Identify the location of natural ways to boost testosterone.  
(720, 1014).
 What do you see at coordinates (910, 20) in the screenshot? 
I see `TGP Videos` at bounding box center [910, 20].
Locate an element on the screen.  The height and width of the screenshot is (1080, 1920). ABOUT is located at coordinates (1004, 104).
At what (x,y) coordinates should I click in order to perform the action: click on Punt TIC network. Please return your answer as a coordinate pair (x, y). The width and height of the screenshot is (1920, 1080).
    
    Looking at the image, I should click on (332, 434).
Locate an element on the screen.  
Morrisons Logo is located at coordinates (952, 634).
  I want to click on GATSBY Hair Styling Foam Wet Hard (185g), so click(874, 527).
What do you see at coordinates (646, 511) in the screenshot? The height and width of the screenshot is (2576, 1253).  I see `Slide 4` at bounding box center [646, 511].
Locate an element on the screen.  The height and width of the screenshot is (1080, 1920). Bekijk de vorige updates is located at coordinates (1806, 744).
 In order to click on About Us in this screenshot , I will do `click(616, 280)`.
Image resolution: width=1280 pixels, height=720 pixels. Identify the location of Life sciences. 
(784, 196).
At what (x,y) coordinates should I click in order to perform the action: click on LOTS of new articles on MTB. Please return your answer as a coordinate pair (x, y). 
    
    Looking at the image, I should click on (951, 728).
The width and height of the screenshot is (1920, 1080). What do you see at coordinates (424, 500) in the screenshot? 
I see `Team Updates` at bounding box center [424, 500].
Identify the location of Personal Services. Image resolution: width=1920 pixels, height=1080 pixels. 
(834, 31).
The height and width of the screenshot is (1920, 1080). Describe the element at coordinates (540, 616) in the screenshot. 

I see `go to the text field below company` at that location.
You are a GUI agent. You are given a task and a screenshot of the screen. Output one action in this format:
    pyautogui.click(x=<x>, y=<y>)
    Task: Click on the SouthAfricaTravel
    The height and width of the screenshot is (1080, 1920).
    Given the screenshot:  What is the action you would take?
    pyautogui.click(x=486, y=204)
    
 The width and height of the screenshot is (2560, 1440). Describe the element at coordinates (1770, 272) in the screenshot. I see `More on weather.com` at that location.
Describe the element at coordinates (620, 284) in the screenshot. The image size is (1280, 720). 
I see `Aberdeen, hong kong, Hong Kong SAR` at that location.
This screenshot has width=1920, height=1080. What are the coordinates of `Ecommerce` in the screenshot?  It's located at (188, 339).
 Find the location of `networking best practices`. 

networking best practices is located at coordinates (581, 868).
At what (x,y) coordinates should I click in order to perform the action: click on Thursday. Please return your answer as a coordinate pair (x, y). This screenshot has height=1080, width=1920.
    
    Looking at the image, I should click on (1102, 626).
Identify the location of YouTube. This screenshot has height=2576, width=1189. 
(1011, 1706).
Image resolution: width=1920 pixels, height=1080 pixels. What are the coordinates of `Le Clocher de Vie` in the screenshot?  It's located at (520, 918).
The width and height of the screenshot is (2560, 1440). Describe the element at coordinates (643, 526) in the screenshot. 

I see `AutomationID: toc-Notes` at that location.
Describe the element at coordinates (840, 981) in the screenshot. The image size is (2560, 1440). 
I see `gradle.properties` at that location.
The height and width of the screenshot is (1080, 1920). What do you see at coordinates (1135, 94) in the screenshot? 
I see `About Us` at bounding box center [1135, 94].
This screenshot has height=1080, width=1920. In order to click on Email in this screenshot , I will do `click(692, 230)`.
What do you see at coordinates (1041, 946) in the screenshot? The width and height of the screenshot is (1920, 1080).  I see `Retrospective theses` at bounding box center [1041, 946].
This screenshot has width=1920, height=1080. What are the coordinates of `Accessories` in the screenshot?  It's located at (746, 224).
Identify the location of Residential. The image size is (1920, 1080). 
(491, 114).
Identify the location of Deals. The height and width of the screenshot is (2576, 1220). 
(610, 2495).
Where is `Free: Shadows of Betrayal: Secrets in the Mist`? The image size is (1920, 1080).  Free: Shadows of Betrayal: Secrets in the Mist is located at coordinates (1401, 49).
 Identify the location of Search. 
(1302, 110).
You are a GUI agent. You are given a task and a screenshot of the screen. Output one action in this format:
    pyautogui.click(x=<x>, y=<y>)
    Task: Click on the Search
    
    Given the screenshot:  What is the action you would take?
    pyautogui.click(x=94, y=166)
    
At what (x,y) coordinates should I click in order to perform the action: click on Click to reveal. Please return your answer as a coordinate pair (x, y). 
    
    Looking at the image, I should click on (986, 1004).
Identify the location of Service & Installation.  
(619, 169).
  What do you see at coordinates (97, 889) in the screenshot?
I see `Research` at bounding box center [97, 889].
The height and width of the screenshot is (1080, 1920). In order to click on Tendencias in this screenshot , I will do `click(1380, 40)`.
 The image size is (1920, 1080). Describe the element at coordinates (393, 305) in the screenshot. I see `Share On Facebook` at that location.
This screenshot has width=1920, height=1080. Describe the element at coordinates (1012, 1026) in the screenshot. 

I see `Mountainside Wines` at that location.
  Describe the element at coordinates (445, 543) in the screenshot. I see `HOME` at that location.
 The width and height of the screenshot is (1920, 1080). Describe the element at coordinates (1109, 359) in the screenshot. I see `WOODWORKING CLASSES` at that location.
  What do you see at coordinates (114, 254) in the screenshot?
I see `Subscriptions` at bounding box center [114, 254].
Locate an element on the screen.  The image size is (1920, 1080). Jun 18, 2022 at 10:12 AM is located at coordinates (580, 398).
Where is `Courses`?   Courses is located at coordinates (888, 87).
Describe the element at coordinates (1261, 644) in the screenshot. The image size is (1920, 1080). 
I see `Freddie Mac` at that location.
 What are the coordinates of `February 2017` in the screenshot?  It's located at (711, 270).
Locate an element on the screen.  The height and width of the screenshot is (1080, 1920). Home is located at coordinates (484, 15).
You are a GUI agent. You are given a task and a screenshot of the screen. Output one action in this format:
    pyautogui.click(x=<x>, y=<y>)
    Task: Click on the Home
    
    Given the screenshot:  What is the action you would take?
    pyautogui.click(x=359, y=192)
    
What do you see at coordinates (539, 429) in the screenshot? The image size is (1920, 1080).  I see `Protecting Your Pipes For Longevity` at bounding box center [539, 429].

____________________

Written request: Reproduce the data verbatim, starting at the line containing "coordinates (888, 87)." and ending at the final line of the data.

Written reply:
Where is `Courses`?   Courses is located at coordinates (888, 87).
Describe the element at coordinates (1261, 644) in the screenshot. The image size is (1920, 1080). 
I see `Freddie Mac` at that location.
 What are the coordinates of `February 2017` in the screenshot?  It's located at (711, 270).
Locate an element on the screen.  The height and width of the screenshot is (1080, 1920). Home is located at coordinates (484, 15).
You are a GUI agent. You are given a task and a screenshot of the screen. Output one action in this format:
    pyautogui.click(x=<x>, y=<y>)
    Task: Click on the Home
    
    Given the screenshot:  What is the action you would take?
    pyautogui.click(x=359, y=192)
    
What do you see at coordinates (539, 429) in the screenshot? The image size is (1920, 1080).  I see `Protecting Your Pipes For Longevity` at bounding box center [539, 429].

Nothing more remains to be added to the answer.